Australia’s trade deficit widened less than economists predicted in October as exports withstood a slower global economy and capital goods purchases increased.
Imports outpaced exports by A$2.09 billion ($2.2 billion), compared with a revised A$1.42 billion deficit in September, the Bureau of Statistics said in a report in Sydney today. The median estimate in a Bloomberg News survey of 24 economists was for a deficit of A$2.2 billion.
Central bank Governor Glenn Stevens has reduced interest rates four times this year to 3 percent as prices of the nation’s biggest commodity exports ease. Policy makers are trying to revive demand outside of a resource boom that may crest in the first half of next year at a lower level than previously expected.

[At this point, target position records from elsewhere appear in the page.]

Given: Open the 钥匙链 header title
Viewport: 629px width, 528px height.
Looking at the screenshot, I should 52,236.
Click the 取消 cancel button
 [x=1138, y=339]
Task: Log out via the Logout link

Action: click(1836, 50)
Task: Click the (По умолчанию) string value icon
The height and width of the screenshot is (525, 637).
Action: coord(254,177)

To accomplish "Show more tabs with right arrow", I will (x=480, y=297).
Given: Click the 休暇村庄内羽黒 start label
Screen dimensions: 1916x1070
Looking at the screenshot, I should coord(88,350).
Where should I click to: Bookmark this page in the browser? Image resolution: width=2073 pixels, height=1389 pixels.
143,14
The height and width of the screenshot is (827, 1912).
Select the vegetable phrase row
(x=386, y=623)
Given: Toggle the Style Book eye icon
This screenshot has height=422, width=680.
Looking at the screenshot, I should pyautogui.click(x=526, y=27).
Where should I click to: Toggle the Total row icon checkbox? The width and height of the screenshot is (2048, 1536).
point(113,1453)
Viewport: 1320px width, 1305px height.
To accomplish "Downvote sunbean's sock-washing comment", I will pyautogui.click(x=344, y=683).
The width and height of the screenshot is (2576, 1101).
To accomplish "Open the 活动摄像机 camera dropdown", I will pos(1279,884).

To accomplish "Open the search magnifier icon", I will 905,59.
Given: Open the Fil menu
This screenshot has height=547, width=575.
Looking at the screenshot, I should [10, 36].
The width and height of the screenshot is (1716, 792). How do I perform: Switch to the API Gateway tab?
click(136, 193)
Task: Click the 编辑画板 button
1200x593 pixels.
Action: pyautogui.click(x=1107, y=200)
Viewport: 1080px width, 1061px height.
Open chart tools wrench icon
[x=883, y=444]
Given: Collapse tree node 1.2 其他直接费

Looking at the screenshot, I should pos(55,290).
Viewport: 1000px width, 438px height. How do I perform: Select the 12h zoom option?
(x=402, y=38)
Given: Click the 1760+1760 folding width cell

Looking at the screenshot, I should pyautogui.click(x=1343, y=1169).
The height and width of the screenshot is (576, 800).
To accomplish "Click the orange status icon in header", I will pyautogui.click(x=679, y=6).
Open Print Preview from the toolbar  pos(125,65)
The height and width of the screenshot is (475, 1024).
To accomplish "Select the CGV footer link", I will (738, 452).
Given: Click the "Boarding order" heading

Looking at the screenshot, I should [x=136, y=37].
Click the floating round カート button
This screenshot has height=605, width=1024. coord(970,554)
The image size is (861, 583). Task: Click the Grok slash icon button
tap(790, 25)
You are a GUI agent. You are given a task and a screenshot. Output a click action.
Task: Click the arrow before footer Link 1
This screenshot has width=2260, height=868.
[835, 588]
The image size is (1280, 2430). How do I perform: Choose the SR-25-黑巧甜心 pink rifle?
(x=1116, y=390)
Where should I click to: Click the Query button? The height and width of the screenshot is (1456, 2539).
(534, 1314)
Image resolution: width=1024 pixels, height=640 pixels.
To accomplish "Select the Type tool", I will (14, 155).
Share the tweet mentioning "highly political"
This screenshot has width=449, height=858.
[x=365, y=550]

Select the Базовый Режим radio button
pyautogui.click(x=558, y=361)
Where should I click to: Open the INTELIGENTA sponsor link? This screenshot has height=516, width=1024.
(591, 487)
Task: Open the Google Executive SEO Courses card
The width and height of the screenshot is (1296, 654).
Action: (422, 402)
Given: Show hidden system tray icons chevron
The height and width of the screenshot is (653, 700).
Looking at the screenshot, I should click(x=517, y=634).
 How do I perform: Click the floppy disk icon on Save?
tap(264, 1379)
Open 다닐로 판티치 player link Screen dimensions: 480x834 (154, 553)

“The price declines in iron ore and coal earlier in the year have weighed heavily on Australia’s exports,” Stephen Walters, JPMorgan Chase & Co.’s chief economist in Australia who predicted a A$1.6 billion shortfall, said in research report before the release. “The resources boom still requires large amounts of machinery and equipment for building and construction, which are mostly sourced from offshore and will keep Australia’s demand for imports elevated.”
Exports were little changed at A$24.4 billion, as a 6 percent drop in coal was partly offset by a 3 percent rise in metal ores and minerals, today’s report showed. Imports advanced 3 percent to A$26.5 billion on a 13 percent increase in capital goods purchases, the report showed. Fuels and lubricants imports rose 5 percent.
“Key commodity prices for Australia remain significantly lower than earlier in the year, though trends have been more mixed over the past few months,” Stevens said in a statement after cutting rates to 3 percent this week. “The terms of trade have declined by about 15 percent since the peak, to a level that is still historically high.”
The Australian dollar was little changed at $1.0482 at 11:43 a.m. in Sydney, compared with $1.0481 before the data were released.
Australia’s economy has been driven by a resource bonanza for iron ore, coal and natural gas that is bringing record investment in projects. The nation’s unemployment rate, at 5.2 percent in November, is lower than 7.9 percent in the U.S. and 11.7 percent in the euro area.